「インディ500はとんでもない金額の賞金が入ります。僕もハングリーになりますし、レースは厳しい世界なので自分も稼がないといけない。でも、賞金のためだけだったら、2012年も2位に入れば1億円近くの賞金が入りましたが、そこには魅力を感じなかったですね」

「今回は勝った結果として大きな賞金を得ることができたのでチームに持ち帰って、契約で全部入るわけではないですがしっかり頂いて、チームのスタッフにも思い出として何かボーナスをあげたいと思います」と笑顔で語った。
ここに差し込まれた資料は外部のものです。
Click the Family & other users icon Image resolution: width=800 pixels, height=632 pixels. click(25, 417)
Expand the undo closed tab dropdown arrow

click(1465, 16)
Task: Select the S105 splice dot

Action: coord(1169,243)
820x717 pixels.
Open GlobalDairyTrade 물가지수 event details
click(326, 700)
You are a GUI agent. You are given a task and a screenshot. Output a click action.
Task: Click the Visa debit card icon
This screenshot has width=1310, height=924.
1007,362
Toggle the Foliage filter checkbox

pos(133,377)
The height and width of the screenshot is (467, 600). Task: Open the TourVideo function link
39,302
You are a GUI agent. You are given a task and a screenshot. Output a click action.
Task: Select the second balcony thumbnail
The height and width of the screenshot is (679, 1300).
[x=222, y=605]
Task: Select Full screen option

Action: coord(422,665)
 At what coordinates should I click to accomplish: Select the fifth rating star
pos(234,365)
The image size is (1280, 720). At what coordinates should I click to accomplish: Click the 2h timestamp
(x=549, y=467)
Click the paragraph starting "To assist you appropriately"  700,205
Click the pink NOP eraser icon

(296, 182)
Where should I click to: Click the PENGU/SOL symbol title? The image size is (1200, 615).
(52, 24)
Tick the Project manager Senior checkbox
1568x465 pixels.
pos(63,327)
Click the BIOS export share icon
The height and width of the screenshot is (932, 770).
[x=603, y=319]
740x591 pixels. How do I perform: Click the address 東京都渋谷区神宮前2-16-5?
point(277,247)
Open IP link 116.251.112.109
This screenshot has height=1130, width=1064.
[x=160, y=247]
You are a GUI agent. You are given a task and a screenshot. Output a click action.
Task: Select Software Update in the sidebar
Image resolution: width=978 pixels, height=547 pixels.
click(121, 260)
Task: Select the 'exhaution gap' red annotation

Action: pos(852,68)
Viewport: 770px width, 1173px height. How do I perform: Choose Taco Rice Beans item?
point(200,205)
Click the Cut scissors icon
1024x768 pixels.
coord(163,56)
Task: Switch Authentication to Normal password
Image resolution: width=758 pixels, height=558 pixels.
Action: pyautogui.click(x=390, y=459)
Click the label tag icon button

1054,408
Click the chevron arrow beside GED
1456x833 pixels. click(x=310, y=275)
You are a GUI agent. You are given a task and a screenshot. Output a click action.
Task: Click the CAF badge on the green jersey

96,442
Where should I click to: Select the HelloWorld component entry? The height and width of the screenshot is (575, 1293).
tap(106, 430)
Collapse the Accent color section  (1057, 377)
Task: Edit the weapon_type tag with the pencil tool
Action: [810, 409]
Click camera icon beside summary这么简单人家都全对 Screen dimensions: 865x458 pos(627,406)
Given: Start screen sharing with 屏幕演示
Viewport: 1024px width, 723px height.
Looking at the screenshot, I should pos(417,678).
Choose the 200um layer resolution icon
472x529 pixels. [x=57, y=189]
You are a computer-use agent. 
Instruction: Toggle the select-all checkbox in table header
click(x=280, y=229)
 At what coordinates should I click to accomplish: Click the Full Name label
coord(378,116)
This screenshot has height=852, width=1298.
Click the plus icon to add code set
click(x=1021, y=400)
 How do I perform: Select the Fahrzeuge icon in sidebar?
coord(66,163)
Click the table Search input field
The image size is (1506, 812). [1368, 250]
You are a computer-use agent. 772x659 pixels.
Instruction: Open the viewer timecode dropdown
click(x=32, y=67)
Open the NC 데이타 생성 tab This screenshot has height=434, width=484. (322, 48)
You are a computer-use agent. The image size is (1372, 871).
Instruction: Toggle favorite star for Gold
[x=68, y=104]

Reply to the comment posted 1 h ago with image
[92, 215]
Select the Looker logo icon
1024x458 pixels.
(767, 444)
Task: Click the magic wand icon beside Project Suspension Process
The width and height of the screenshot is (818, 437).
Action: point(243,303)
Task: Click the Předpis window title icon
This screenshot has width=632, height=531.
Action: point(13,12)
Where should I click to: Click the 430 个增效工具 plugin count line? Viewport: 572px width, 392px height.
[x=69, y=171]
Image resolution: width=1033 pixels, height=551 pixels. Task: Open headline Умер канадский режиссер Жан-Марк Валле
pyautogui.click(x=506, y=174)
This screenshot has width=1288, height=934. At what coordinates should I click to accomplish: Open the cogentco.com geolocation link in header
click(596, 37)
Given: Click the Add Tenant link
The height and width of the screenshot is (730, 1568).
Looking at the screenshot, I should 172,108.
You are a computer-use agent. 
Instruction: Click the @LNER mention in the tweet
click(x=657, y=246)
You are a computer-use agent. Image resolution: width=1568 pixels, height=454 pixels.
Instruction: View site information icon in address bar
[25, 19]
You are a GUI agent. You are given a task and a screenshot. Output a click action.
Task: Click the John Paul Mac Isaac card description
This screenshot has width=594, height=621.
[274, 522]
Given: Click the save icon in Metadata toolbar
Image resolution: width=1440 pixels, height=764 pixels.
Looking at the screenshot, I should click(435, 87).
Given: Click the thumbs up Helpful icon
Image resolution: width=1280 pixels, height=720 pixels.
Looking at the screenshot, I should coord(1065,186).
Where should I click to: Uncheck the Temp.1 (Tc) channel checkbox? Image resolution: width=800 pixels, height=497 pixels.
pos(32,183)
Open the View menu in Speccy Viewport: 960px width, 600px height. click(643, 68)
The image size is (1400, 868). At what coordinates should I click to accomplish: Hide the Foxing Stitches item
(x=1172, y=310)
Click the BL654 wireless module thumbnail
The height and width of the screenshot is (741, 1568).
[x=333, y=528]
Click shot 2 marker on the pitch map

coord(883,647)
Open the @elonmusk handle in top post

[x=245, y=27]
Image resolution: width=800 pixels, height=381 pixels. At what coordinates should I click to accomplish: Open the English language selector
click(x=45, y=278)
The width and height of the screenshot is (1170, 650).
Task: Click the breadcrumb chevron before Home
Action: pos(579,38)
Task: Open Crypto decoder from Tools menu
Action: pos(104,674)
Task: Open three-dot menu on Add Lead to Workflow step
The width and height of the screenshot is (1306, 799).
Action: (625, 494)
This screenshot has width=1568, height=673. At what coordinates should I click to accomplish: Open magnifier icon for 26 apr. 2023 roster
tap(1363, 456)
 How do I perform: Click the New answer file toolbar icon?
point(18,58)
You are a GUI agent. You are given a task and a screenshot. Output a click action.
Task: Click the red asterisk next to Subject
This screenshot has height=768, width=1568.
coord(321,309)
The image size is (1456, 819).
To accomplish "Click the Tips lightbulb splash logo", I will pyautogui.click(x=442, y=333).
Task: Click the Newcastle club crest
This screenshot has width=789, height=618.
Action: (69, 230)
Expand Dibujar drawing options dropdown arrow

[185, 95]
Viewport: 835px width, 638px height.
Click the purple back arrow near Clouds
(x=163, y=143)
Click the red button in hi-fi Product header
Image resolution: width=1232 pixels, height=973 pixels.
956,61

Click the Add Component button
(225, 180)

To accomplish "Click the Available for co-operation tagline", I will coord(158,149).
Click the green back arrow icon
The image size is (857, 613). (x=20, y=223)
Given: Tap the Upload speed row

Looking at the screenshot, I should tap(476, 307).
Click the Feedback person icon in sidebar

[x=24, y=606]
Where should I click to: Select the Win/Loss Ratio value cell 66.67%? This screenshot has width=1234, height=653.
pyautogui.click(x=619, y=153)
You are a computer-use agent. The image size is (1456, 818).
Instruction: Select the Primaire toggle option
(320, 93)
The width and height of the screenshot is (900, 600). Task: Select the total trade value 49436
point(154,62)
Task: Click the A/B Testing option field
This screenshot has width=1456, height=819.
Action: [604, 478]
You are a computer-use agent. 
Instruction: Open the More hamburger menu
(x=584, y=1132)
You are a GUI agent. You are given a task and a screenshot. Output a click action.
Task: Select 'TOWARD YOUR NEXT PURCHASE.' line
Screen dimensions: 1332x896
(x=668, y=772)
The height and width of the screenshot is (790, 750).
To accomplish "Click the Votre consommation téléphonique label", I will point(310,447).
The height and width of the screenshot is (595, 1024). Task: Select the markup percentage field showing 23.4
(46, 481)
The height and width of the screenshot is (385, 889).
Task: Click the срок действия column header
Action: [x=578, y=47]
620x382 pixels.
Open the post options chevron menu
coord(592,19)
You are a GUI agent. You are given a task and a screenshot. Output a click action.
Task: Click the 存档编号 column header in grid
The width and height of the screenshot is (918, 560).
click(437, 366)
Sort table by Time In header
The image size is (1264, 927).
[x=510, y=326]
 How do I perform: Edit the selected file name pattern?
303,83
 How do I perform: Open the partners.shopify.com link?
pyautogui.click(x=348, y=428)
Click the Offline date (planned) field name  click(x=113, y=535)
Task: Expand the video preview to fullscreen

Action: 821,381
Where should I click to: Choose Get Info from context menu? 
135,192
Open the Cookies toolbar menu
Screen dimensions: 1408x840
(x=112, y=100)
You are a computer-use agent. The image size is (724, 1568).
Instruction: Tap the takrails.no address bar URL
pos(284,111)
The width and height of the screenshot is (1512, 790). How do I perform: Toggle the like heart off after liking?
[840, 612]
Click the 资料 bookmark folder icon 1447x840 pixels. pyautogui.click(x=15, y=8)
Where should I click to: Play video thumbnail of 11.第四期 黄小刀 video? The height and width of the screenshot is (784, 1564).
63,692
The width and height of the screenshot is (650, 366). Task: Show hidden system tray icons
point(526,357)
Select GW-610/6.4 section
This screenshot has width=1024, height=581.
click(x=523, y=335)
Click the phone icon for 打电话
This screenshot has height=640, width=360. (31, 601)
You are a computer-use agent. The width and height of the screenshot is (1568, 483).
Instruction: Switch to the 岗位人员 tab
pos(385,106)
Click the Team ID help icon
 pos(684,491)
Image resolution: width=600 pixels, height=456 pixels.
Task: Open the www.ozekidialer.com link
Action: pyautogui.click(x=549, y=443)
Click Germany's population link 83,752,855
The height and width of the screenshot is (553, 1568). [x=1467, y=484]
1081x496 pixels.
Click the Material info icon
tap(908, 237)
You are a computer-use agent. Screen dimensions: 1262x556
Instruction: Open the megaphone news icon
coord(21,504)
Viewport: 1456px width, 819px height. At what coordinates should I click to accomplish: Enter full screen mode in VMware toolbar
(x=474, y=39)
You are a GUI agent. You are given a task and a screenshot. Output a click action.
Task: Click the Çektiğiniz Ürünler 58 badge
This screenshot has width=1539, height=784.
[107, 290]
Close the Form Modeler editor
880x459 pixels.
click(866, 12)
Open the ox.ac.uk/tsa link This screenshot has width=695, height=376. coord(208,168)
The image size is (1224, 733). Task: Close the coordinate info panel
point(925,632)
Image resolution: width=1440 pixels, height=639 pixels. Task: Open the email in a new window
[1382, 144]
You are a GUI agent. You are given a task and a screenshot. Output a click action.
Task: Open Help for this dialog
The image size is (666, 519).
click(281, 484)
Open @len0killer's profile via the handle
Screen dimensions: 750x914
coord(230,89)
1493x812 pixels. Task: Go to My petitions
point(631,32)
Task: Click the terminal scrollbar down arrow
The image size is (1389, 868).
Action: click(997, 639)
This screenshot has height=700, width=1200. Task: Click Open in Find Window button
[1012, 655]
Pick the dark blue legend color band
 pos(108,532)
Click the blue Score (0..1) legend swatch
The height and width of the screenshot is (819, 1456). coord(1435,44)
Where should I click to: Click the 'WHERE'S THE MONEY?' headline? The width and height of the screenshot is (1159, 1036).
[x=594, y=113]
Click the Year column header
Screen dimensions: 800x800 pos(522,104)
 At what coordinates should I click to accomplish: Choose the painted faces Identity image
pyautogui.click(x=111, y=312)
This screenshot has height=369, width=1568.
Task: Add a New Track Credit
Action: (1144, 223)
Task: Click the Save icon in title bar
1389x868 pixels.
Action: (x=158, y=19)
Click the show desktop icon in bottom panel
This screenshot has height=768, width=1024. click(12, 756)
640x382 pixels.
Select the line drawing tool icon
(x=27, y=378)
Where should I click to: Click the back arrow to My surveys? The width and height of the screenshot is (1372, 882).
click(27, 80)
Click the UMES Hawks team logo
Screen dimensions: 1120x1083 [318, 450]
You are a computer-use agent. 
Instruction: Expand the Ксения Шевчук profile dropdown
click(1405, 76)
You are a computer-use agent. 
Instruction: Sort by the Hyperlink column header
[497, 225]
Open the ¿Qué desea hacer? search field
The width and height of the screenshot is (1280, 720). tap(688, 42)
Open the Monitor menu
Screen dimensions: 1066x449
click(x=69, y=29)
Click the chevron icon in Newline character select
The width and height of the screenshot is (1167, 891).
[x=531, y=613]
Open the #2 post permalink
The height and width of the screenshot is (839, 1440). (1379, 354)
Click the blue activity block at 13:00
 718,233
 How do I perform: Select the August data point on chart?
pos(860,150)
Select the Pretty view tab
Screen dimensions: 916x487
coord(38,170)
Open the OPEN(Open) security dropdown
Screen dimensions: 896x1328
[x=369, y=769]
 インディ500勝利後には、その影響力を改めて感じたようだ。

 多忙なスケジュールを振り返り、「街で人々が名前を知らなくても声をかけてくれる。メディアツアーだけでなく、デトロイト戦に行く途中のレストランでも、横を通っていく人たちが”コングラチュレーション”と声をかけてくれる」

「各新聞では1面で扱ってくれてその効果は大きいなと思って、お店にも何も言っていなかったのにデザートを頼んだらミルクが出てきて……。もうミルクはいいやって感じでした(笑)」

「北米におけるインディの立ち位置は非常に高いんだなと改めて感じました」と琢磨。

凱旋報告取材会のフォトセッションでは多くのメディアに囲まれる
凱旋報告取材会のフォトセッションでは多くのメディアに囲まれる

 最後にシリーズチャンピオンへの展望を聞かれた琢磨は、「目標はタイトルを獲ることですが、非常に厳しいと思っています。アンドレッティが得意とするスーパースピードウェイはポコノしか残っていません。僕が得意としている市街地レースも大半が終わっていて、残るはトロントだけです」

「あとはロードコースとショートオーバル。ショートオーバルの勝ち目はないです。ホンダのパッケージはダウンフォースが高くなればなるほど空力の効率が高いパフォーマンスを出していますが、ショートオーバルの設定では苦戦が続いています」

「ショートオーバルではどれだけダメージを少なくするかという計算になります。ロードコースも同様にハイスピードのサーキットでは厳しさが残っていますが、エンジンパワーは勝っていると思うので、アドバンテージを生かして表彰台を獲っていきたい」

「そしてポコノではトップを目指したいです。残り1勝、もしくは2勝して、コンスタントにトップ5でフィニッシュし続ければシリーズチャンピオンも夢ではないと思います」

「現状では、同じホンダのチップ・ガナッシ。ここは相当強いです。もうひとつはチーム・ペンスキー。ペンスキーの4台とスコット・ディクソン。願わくば僕を入れた6人の戦いになるのではないかと思っています。一戦ずつしっかりとポイントを獲得して走っていきたいと思っています」と意気込みを語った。